Stablecoins and Market Stress
Stablecoin depegs often move with broader crypto stress. A simple diagnostic is to compare average absolute depeg pressure with realized volatility in major crypto assets. This co-movement is consistent with evidence that stablecoin flows and crypto prices interact through demand and liquidity channels (Griffin and Shams 2020).
risk = px[["BTC-USD", "ETH-USD"]].pct_change().dropna()
rv = risk.rolling(30).std().mean(axis=1).rename("crypto_risk_30d")
depeg_pressure = d.abs().mean(axis=1).rename("avg_abs_depeg")
joined = pd.concat([rv, depeg_pressure], axis=1).dropna()
joined.corr()/tmp/ipykernel_1705315/2812493833.py:5: Pandas4Warning: Sorting by default when concatenating all DatetimeIndex is deprecated. In the future, pandas will respect the default of `sort=False`. Specify `sort=True` or `sort=False` to silence this message. If you see this warnings when not directly calling concat, report a bug to pandas.
joined = pd.concat([rv, depeg_pressure], axis=1).dropna()

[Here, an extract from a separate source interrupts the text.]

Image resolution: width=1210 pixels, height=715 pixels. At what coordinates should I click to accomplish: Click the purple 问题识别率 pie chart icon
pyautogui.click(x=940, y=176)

| crypto_risk_30d | avg_abs_depeg | |
|---|---|---|
| crypto_risk_30d | 1.000000 | 0.150912 |
| avg_abs_depeg | 0.150912 | 1.000000 |
fig, ax = plt.subplots(figsize=(8, 5))
ax.scatter(joined["crypto_risk_30d"], joined["avg_abs_depeg"], s=10, alpha=0.6)
ax.set(
title="Depeg Pressure vs 30-Day Crypto Volatility",
xlabel="30-day realized volatility (BTC/ETH average)",
ylabel="Average absolute depeg",
)
ax.grid(alpha=0.3)
plt.tight_layout()
plt.show()This relationship is descriptive, not causal. Still, it matches the intuition that balance-sheet and liquidity constraints bind more tightly when volatility is high.
Takeaways
Stablecoin economics can be summarized with three questions. What assets back the liability, and how quickly can they be sold at par? How does redemption work, and who can access it during stress? How strong are governance and risk controls when markets are volatile?
For empirical analysis, small and persistent deviations from $1 are informative. They measure market-implied redemption and liquidity risk, and they help separate normal arbitrage frictions from deeper solvency concerns.